Cada día empezamos a estresarnos a edades más tempranas. De hecho, según la Sociedad Española de Estudios de Ansiedad y Estrés, se calcula que alrededor de un 8% de los infantes y un 20% de los adolescentes sufren de estos males.

La preocupación por acceder a la mejor educación, por obtener becas, las clases extraescolares, la aceleración del aprendizaje y los problemas que pueden surgir entre compañeros de clase, como el acoso escolar, hace que los pequeños y jóvenes deban enfrentarse a, cada vez, mayores niveles de estrés. Y, aunque no estés cursando un grado superior de higiene bucodental, estos datos te interesan por motivos obvios.

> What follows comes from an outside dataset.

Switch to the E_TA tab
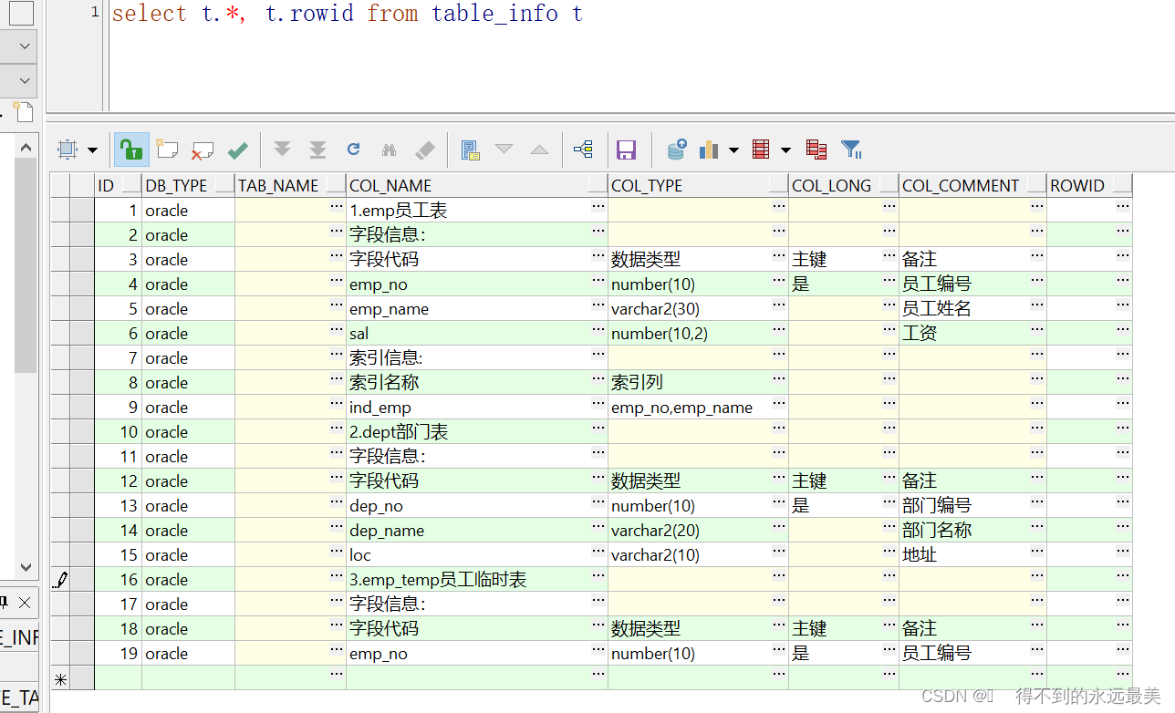 pyautogui.click(x=18, y=696)
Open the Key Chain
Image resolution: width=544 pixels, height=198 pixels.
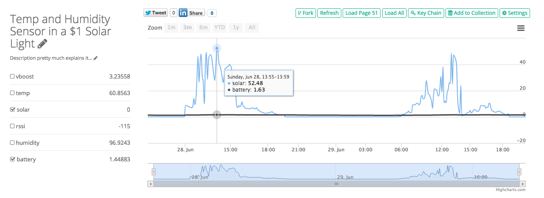pyautogui.click(x=426, y=13)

En una fase de agotamiento, el organismo puede ver bajadas sus defensas y enfermar. De hecho, la cavidad oral es una de las partes más sensibles al estrés, y esto, unido a que los niños son quienes menos saben afrontar situaciones de ansiedad y estrés, los deja vulnerables y poco protegidos.

Problemas en los dientes

La enfermedad periodontal es uno de los primeros síntomas de estrés que aparecen en la salud bucal de los niños. La ansiedad puede llevar a sufrir una inflamación y sangrado en las encías, lo cual puede terminar desencadenando el desarrollo de la gingivitis, con una mayor sensibilidad dentaria y dolor en el cepillado.

De hecho, con estos niños, estaríamos hablando de una mayor acumulación de placa bacteriana y una clara disminución en la respuesta inmunitaria.

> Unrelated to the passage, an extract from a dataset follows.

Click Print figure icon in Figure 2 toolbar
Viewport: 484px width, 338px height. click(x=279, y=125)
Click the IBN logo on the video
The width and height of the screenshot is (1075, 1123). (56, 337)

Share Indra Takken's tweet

Otros problemas bucales que pueden venir dados de la ansiedad y el estrés en edades infantiles son llagas, aftas, herpes labial, lesiones autoprovocadas por mordisqueo de los labios o mucosa yugal. Y hábitos tales como la succión del labio inferior o chuparse el dedo pueden llevar a maloclusiones dentales.

Detectar el estrés

Los profesionales y expertos citan como algo necesario detectar el estrés de los niños cuanto antes, ya que éste sufre y termina teniendo consecuencias en su edad adulta. Sin embargo, en muchas ocasiones, no saben expresarlo, por lo que se vuelve obligatorio estar pendientes de su comportamiento y de su salud bucodental, que nos puede ayudar a determinar el problema.

Así pues, los padres y familiares cercanos deberían estar muy pendientes de la salud bucal y hábitos de los pequeños.